In a commentary that accompanies Riel-Salvatore and Clark’s recent Current Anthropology paper, d’Errico maintains, “Neandertals were fully capable of symbolic behaviors and may even have produced them before contact with anatomically modern humans.”

The more elaborate assemblages of goods found in Upper Paleolithic graves, he argues, indicate the increasing complexity of human societies, not a fundamental change in the human mind.

Functional or symbolic?

An intermediate conclusion is possible. Margherita Mussi of the University La Sapienza in Rome says, “I am perfectly convinced that there is excellent evidence of [Middle Paleolithic] burials.” However, she interprets early intentional burial by Neandertals as more functional than symbolic. “Corpses must be disposed of [because] remains, human or not, can easily attract large carnivores,” Mussi says.

The increased complexity and effort involved in the more recent burials by modern humans may reflect the addition of symbolic or ritual aspects. In another commentary in Current Anthropology, she cites evidence from 23 modern-human burials in Italy during the period from 30,000 to 20,000 years ago.

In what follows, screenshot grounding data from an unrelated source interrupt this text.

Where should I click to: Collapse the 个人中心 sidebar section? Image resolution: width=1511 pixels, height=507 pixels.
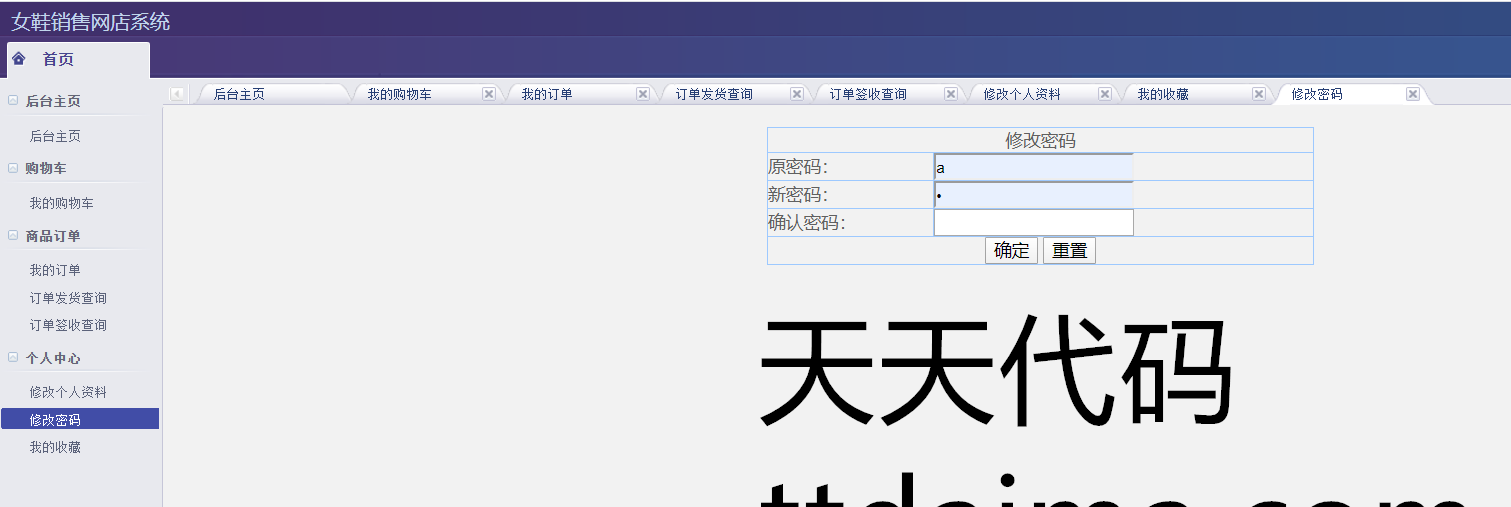point(13,358)
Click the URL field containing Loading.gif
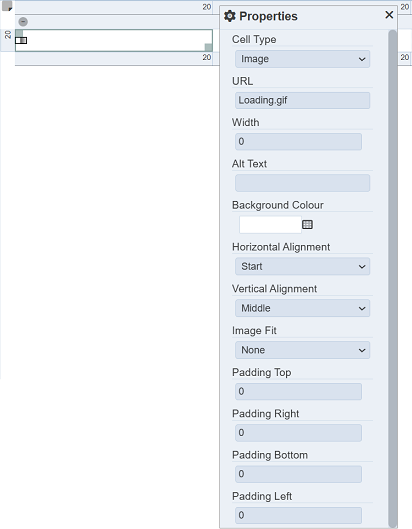 (302, 101)
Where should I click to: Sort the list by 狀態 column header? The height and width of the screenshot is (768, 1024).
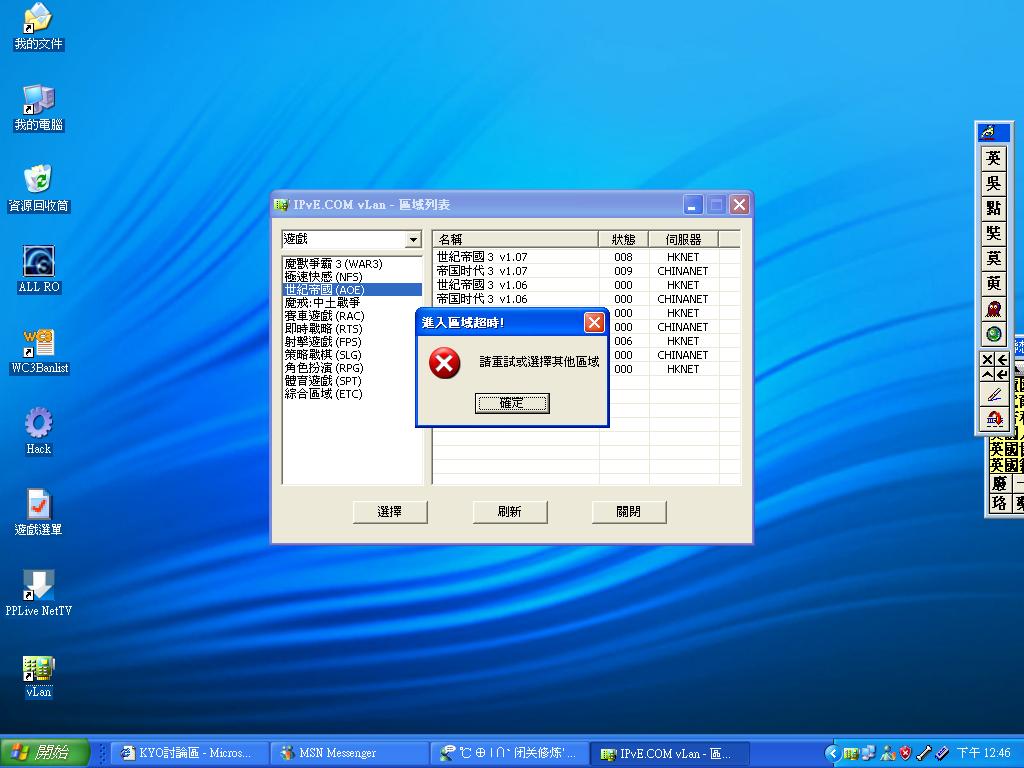click(x=623, y=239)
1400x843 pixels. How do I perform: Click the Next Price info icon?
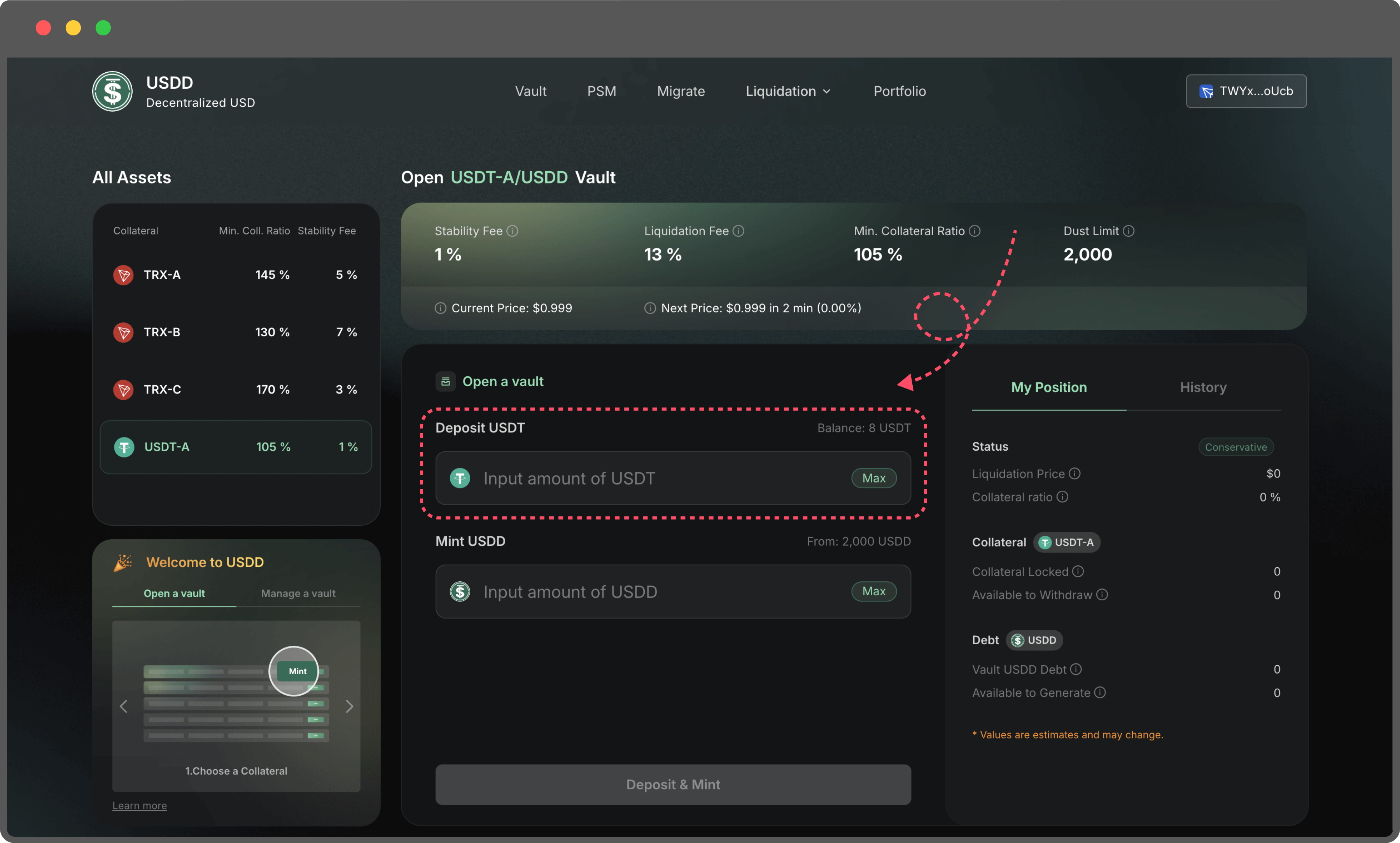[x=650, y=308]
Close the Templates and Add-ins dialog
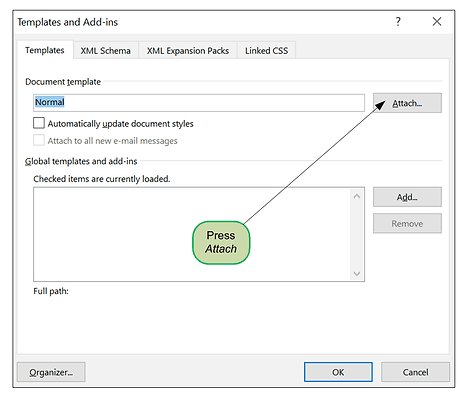This screenshot has height=419, width=464. pos(437,22)
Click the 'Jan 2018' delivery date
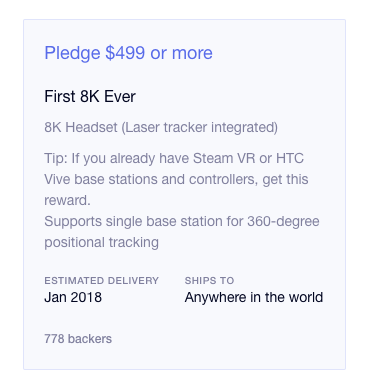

More than half of these corpses lay in an extended position, which requires buriers to dig a longer grave than is needed to contain a flexed body. At least 16 of the sites contained ocher, and nearly all had grave goods in them. These characteristics are all less common or entirely absent in Neandertal burials, Mussi notes.

Similar to Gargett’s position in its implications, the hypothesis that a primarily functional behavior—the disposal of a body—developed into a symbolic ritual at the Middle-Upper Paleolithic transition favors the model of evolution in which modern humans replaced Neandertals.

Unless European soils yield more Paleolithic remains that can be excavated with modern techniques, the debate over the origins of intentional burial will be difficult to resolve. For now, at least, the truth lies as well-interred as buried bones.